10 objects are to be distributed among 10 people randomly. What is the probability that at least one of them will get nothing?
Now, I had thought of two ways of doing it:
I assumed here objects to be identical. Hence total number of ways in which 10 objects would be distributed among 10 people is $\frac{19!}{9!10!}$. Further, the total number of ways equals every one gets something + at least one gets nothing. And, there is only one way in which every one gets something. Hence the number of ways in which at least one person gets nothing is $\frac{19!}{9!10!} - 1$. The required probability thus equals: $\frac{\frac{19!}{9!10!} - 1}{\frac{19!}{9!10!}}$.
I assumed all objects to be distinct.
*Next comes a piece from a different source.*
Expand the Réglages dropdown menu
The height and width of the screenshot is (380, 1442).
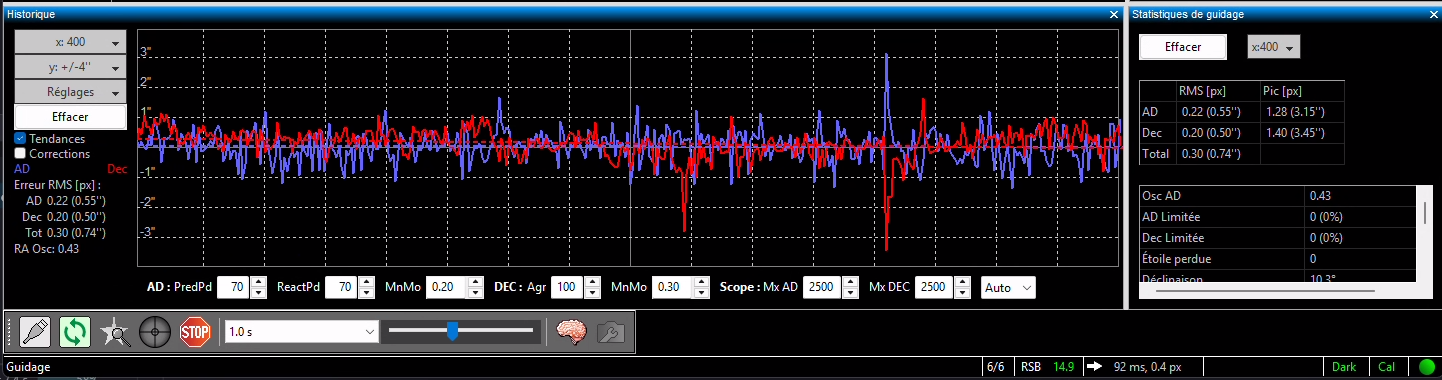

Hence number of total ways is $10^{10}$. Also, total ways = every one gets something + at least one gets nothing. Further, every one gets something in 10! Ways. Hence, number of ways in which at least one gets nothing = 10^10-10!. Hence the required probability is: $\frac{10^{10}-10!}{10^{10}}$.
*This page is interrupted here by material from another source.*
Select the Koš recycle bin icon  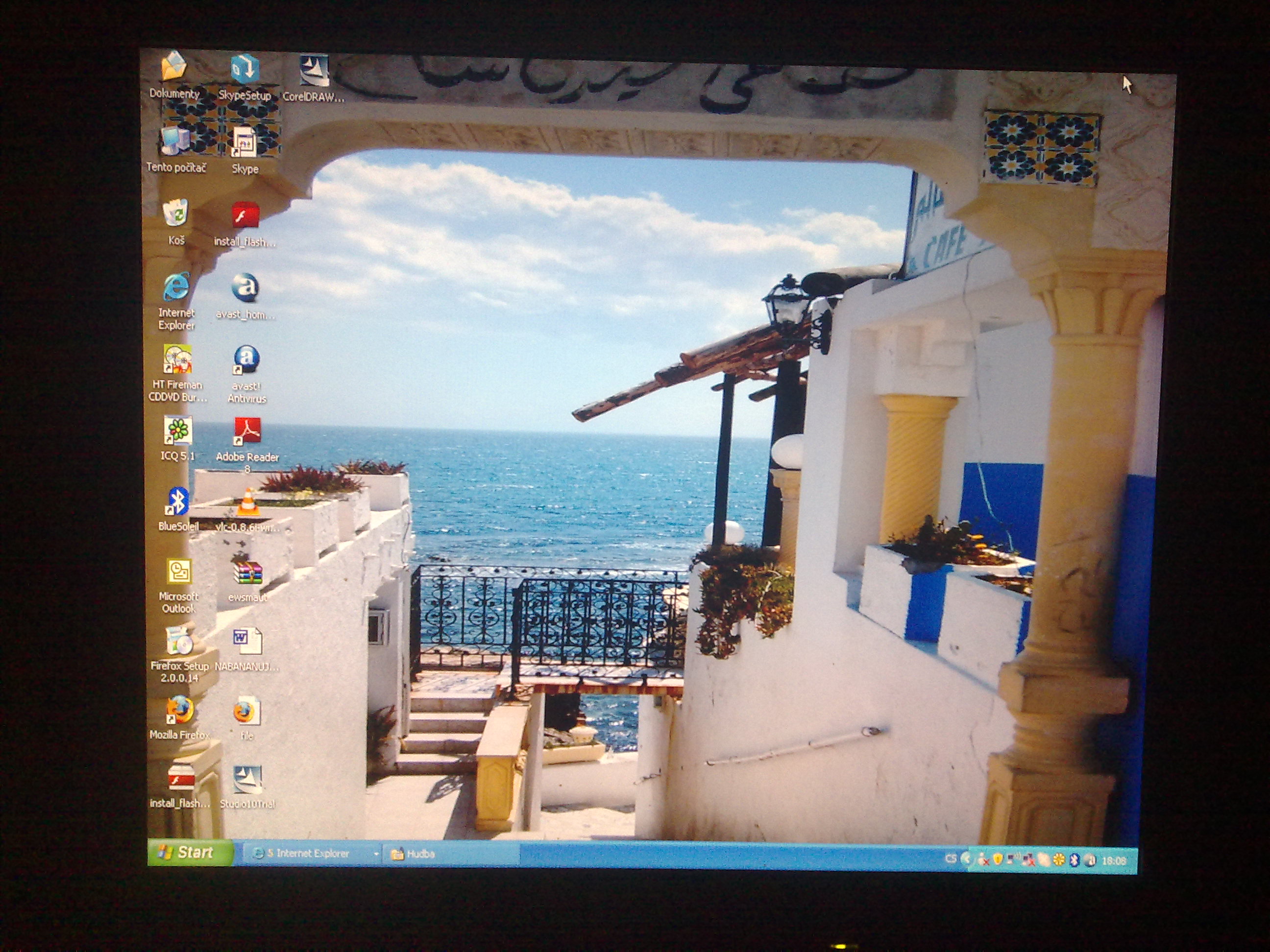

The problem is that my answers are different for these two methods.
I strongly feel that the answer should be same irrespective of whether they are distinct or identical. How and where am I going wrong? Why is the probability of quantity dependent on the quality of the objects?
The probability of at least one of the people getting nothing, equals 1 minus the probability of all of them getting something. There are $10^{10}$ equally likely ways to distribute the objects, and only $10!$ valid ways in which this can be done. We indeed find:
$$1 - \frac{10!}{10^{10}}$$
The problem with your other approach, is that the probabilities of the ${19 \choose 9}$ possible combinations are not the same. For instance, the probability of all gifts being given to the first person equals $\frac{1}{10^{10}}$, while the probability of each person getting something equals $\frac{10!}{10^{10}}$.
To make this more tangible, try doing the same for two people and two objects. The probability of the first person getting both items equals $\left(\frac{1}{2}\right)^2 = \frac{1}{4}$, while the probability of both people getting one object equals $1 \cdot \frac{1}{2} = \frac{1}{2}$. Indeed, the probabilities of the three possible combinations are not the same.